Another union worker on campus is fired, this time by Starbucks. Reporting for KEPW News, DJ Suss D.
[00:00:07] DJ Suss D: So why are you out here in front of the EMU (Erb Memorial Union) holding a sign that says ‘No Contract, No Coffee’?
[00:00:14] Union member #1: Because well, today one of our coworkers was wrongfully fired and we’re with the union and so we’re treated differently than other Starbucks in the area. We get less things than other Starbucks in the area. And so we’re just trying to be equal to them—get treated equally than every other worker that works for here.
[00:00:34] DJ Suss D: All right, so you’re standing out here in front of the EMU at the U of O, your sign says ‘Starbucks Stop Union Busting.’ The Starbucks employees here at the EMU, what is different about them?
[00:00:44] Union member #2: Our list of responsibilities is going to be different than those at other Starbucks. For instance, we don’t have bathrooms or lobbies to clean.
[00:00:50] We also take in a capacity that’s a lot higher than other Starbucks. We frequently see triple-digit amounts of customers in half-an-hour increments on our busy times, which is a very high number.
[00:01:01] And then we also don’t really make tips here. Being on a college campus, we don’t have credit card tipping. That’s something that only non-unionized stores have. And college kids also don’t really carry cash. So, like, single digit amounts of dollars for a week. That’s how much tips we get. Whereas if I cover a shift at any other Starbucks in town, I’ll probably be making double digits in a week.
[00:01:21] We also don’t have any employee break areas that are specific to us. The place we would spend break, it’s the same place our manager is sitting, which is not a great kind of way to have to take your break if you’re sitting there and your manager’s also right there, especially when a manager is the vessel in which Starbucks a lot of the time will union-bust. So that’s a very uncomfortable dynamic to have.
[00:01:44] Another thing that’s weird is that if someone’s being unruly in our lobby, we aren’t allowed to just kick them out.

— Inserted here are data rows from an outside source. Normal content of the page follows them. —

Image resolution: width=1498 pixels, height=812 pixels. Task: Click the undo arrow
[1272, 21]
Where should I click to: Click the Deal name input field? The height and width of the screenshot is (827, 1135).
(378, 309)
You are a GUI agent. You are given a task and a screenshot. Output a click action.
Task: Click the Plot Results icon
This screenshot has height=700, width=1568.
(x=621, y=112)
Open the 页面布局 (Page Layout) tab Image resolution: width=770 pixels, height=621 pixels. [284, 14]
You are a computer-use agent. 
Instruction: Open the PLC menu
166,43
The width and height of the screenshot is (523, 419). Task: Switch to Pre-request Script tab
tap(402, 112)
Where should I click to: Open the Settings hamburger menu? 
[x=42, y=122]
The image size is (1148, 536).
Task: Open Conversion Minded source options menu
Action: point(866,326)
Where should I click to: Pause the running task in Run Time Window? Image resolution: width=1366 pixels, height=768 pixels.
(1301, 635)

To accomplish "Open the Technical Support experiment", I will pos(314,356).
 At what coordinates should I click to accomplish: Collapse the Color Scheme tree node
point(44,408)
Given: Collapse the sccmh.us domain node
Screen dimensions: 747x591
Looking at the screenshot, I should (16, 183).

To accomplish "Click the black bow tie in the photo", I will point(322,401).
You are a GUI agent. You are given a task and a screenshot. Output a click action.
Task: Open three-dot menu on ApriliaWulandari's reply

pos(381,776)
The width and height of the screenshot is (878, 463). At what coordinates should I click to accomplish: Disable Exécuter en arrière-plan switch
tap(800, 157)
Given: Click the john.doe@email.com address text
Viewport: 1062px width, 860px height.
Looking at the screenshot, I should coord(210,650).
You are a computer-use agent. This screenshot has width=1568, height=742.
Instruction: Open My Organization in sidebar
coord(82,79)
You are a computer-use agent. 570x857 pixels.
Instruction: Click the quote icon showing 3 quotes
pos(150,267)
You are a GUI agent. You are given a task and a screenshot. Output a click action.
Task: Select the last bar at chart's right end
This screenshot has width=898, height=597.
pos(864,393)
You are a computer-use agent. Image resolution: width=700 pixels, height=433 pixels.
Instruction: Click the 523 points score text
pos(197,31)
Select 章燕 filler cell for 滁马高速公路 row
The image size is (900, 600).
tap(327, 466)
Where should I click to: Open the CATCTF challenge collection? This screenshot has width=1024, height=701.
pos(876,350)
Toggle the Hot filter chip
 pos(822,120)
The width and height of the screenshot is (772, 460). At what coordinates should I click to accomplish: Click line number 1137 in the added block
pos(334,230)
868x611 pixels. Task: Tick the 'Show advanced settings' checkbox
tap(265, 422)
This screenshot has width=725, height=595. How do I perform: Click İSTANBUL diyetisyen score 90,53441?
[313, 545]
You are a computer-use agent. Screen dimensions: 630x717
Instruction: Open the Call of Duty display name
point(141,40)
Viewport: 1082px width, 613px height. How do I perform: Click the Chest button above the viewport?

We have to call the campus police who then comes and determines whether or not they have to be kicked out. So if we feel unsafe, we don’t have the power to kick someone out. We have to go through a second, like a third party I guess, to get that to happen.
[00:02:05] It’s been really frustrating cause we’ve had like a pattern of behavior from specific individuals in the past who will come up and steal food and harass customers and the only thing we can do about that is just call someone else about it. Other Starbucks stores, they’re allowed to just like get someone out of the lobby, threaten to call the police. We can’t do that.
[00:02:22] DJ Suss D: Well, so you fear for your own safety, sort of, there’s a potential for your own safety.
[00:02:26] Union member #2: There’s a lot of safety concerns, especially because with the capacity I mentioned, we have like a really high volume of customers too. For how small we are, that’s a very big issue because we’re running around doing a lot of stuff. We’ll get throngs of people in this area… You can’t walk through here without telling people to go through. It just causes a lot of safety issues.
[00:02:45] Starbucks does offer some pretty good benefits in comparison with other fast-food places. But if you compare it to any other corporate job or any job that’s like an office job with a real benefits package, it doesn’t seem like something that significant. The benefits they’re offering are more just like, here’s benefits that other fast-food places don’t offer.
[00:03:04] So we seem better, but in reality, the wages still start at the federal floor for wages. They’ve been barely hiking those up throughout just to feel like they’re feeding us more breadcrumbs. It’s still a really hard place.
[00:03:16] I know we do get, we do have things like some insurance that we can get if we’re scheduled for 20 hours a week. We don’t have to be full-time, but every quarter Starbucks will cut hours and people will become ineligible for that because they’ll get less than 20 hours a week. And that’s something that they’ll do without even talking to the partners (baristas). They won’t bargain for that. They’ll just decide this is a way we can make extra money, is by cutting hours at the store and paying people less. And then that really stretches us thin.
[00:03:44] Every quarter they’ll cut hours for partners. And they have our minimums, like, weekly hour minimums you have to work for both benefits like that. And also another benefit they give us is Arizona State University. They’ll give us term by term some classes, but you have to meet an hour minimum for that across the term.
[00:04:05] And when you cut hours like that, and you’re not asking baristas for that permission, you’re putting them below the threshold that they need for those classes. I know at least two partners at our store that have had hours cut below those thresholds.
[00:04:16] DJ Suss D: For college credit you mean?
[00:04:17] Union member #2: Yes, for college credit and getting classes and getting educated.
[00:04:22] John Q: Another claim of labor law violations on campus, and an allegation that Starbucks is quietly disqualifying workers for an education benefit. Starbucks Workers United talk with DJ Suss D for KEPW News.